Final count is a clean **12**, leaving 2 slots of headroom toward a future
always-on `save` surface rather than spending them on a redundant verb.
- **`graph` actions are flat peers, not nested.** `explore`'s `chain` /
`associations` / `bridges` sit alongside `predict` / `memory_graph` /
`composed_graph` actions in a single `action` enum matching the existing
`memory` / `codebase` flat-action convention and avoiding a translation layer.
### Invariants preserved (with the test that proves each)
- **bitemporal-never-delete** (`dedup`): plan apply undo, confirm-gating, and
invalidation-not-deletion delegate to `merge::execute` verbatim.
- **`system_status` response shape** (`memory_status` view=`health`): byte-for-byte
`test_default_view_is_health`.
- **`gc` dry-run default** + **`restore` path-confinement** (`maintain`):
`test_maintain_actions_and_safety`.
- **`recall` lookup = search, no reasoning cost** (hot path):
`test_recall_lookup_matches_search_shape`.
- **Dashboard events** (consolidate/dream/importance_score Started + Completed,
SearchPerformed): preserved by re-emitting in the new dispatch arms and by
`emit_tool_event` normalizing the unified tool name to its effective sub-action.
### Result-size annotations (moved with their tools)
`memory_timeline` (200k) `memory_status`; `search` (300k) `recall`; new
`dedup` 150k and `graph` 250k. Kept in sync across the annotation loop, the
`expected_max_result_size` helper, and both annotation guard tests.
### Deprecation timeline
Aliases `warn!` in v2.2.x and are hard-removed in **v2.3.0**. Full alias list (31
names) lives in the dispatch redirects in `crates/vestige-mcp/src/server.rs`.
## Layer 2 — Default-surface + hooks (FOLLOW-UP, NOT in v2.2.0)
Count reduction is necessary but not sufficient: what matters most is how few
tools are visible *at the start of a turn*, plus making the memory loop fire
deterministically instead of hoping the model remembers.
- **Tiny always-on surface (~3)**: `recall` @ session start, `save` (=`smart_ingest`)
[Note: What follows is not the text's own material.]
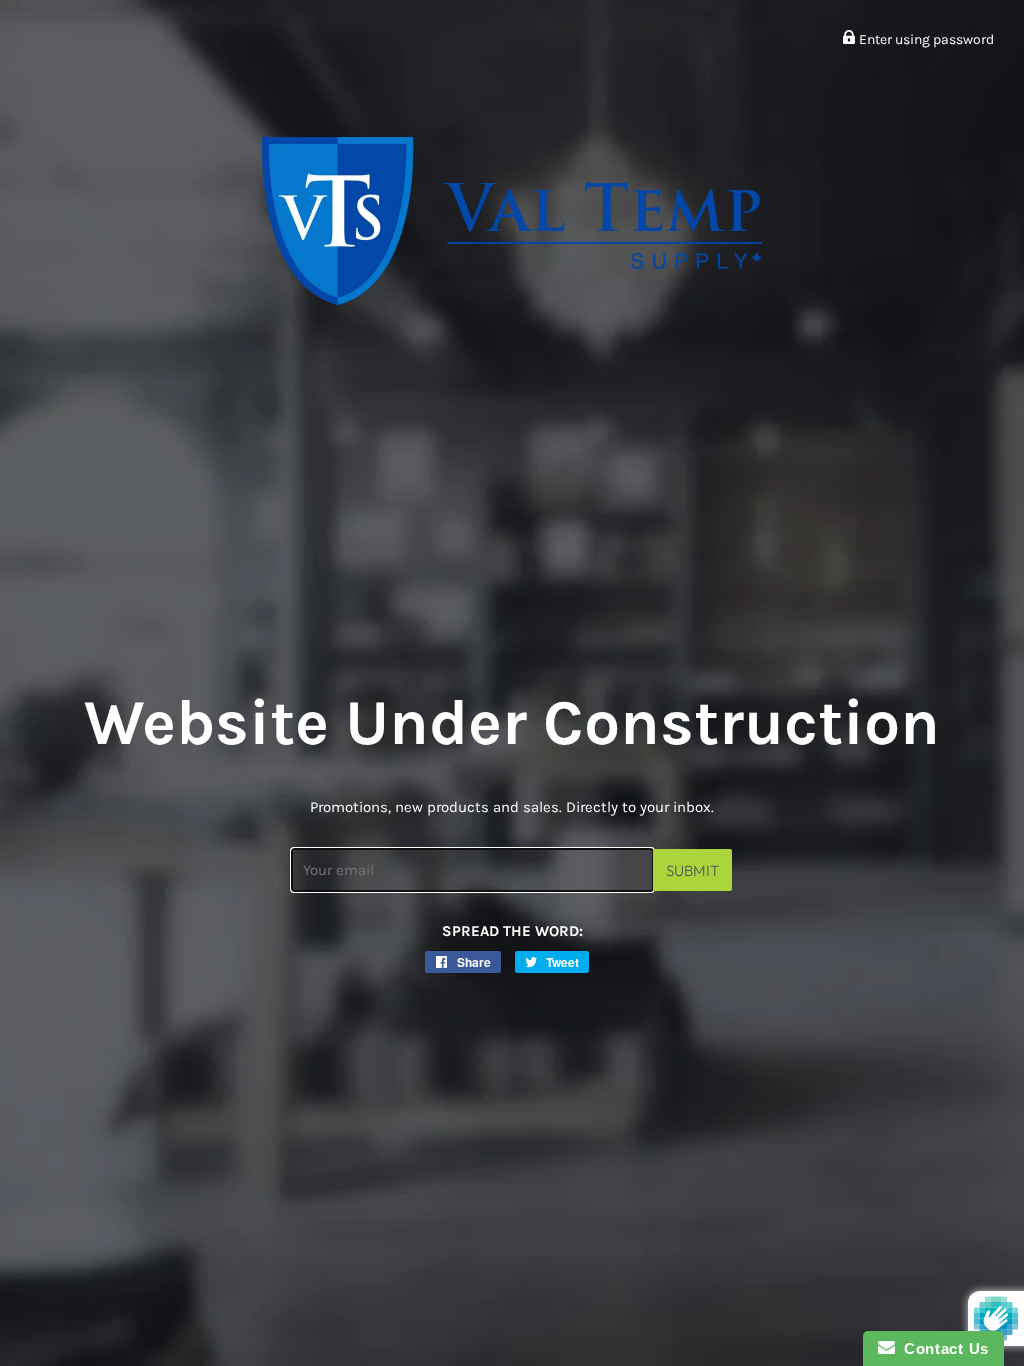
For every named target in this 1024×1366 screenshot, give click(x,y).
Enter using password (925, 39)
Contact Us (942, 1348)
@ session end, `recall` on-demand for facts. Everything else (`dedup`, `graph`,
`maintain`, `memory_status`, …) deferred off the default surface, loaded on
demand.
- **Deterministic hooks**: a `SessionStart` hook fires `recall`; a `Stop` hook
fires `save` (async, fire-and-forget synchronous heavy work in `Stop` causes
loops + per-turn lag). "If the model fails to save, it's gone" move save out
of the model hot loop.
- This is what turns 12-advertised into ~3-default. Status: **design guidance
only; no code in v2.2.0.**
## Verification
Per-commit gates (all green for every commit):
```sh
cargo test --workspace --no-fail-fast
cargo clippy --workspace -- -D warnings
```
Release gates before tagging v2.2.0:
```sh
pnpm --filter @vestige/dashboard check
pnpm --filter @vestige/dashboard build
```
Plus a `tools/list` smoke check asserting exactly **12** advertised names
(`test_tools_list_returns_all_tools`).